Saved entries
━━━━
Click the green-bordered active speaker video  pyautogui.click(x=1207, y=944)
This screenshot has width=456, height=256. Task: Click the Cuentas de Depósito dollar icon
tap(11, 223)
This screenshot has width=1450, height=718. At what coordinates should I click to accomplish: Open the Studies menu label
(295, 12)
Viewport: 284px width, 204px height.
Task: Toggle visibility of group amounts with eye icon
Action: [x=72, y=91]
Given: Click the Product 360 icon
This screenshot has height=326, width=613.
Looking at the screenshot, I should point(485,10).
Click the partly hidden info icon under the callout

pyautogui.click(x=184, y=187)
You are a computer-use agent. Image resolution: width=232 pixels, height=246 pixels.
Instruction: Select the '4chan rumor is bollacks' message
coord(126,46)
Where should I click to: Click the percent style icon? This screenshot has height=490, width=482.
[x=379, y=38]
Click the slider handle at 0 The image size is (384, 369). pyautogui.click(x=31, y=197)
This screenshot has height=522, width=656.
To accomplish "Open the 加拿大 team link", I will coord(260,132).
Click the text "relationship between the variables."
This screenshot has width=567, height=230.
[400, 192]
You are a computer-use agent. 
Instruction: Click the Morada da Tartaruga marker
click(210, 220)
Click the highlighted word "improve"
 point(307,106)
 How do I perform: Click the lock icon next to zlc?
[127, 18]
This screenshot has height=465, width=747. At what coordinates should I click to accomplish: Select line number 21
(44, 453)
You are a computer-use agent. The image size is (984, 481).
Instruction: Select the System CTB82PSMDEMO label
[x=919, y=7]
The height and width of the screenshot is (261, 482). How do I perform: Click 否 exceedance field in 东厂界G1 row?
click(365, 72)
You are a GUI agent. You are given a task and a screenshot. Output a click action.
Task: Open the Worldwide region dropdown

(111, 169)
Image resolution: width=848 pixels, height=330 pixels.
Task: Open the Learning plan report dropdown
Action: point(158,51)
━━━━
Beginning with the line that has "This screenshot has width=1450, height=718." and ending with the line that has "This screenshot has height=522, width=656.", set down the lines above exactly and include no others.

This screenshot has width=1450, height=718. At what coordinates should I click to accomplish: Open the Studies menu label
(295, 12)
Viewport: 284px width, 204px height.
Task: Toggle visibility of group amounts with eye icon
Action: [x=72, y=91]
Given: Click the Product 360 icon
This screenshot has height=326, width=613.
Looking at the screenshot, I should point(485,10).
Click the partly hidden info icon under the callout

pyautogui.click(x=184, y=187)
You are a computer-use agent. Image resolution: width=232 pixels, height=246 pixels.
Instruction: Select the '4chan rumor is bollacks' message
coord(126,46)
Where should I click to: Click the percent style icon? This screenshot has height=490, width=482.
[x=379, y=38]
Click the slider handle at 0 The image size is (384, 369). pyautogui.click(x=31, y=197)
This screenshot has height=522, width=656.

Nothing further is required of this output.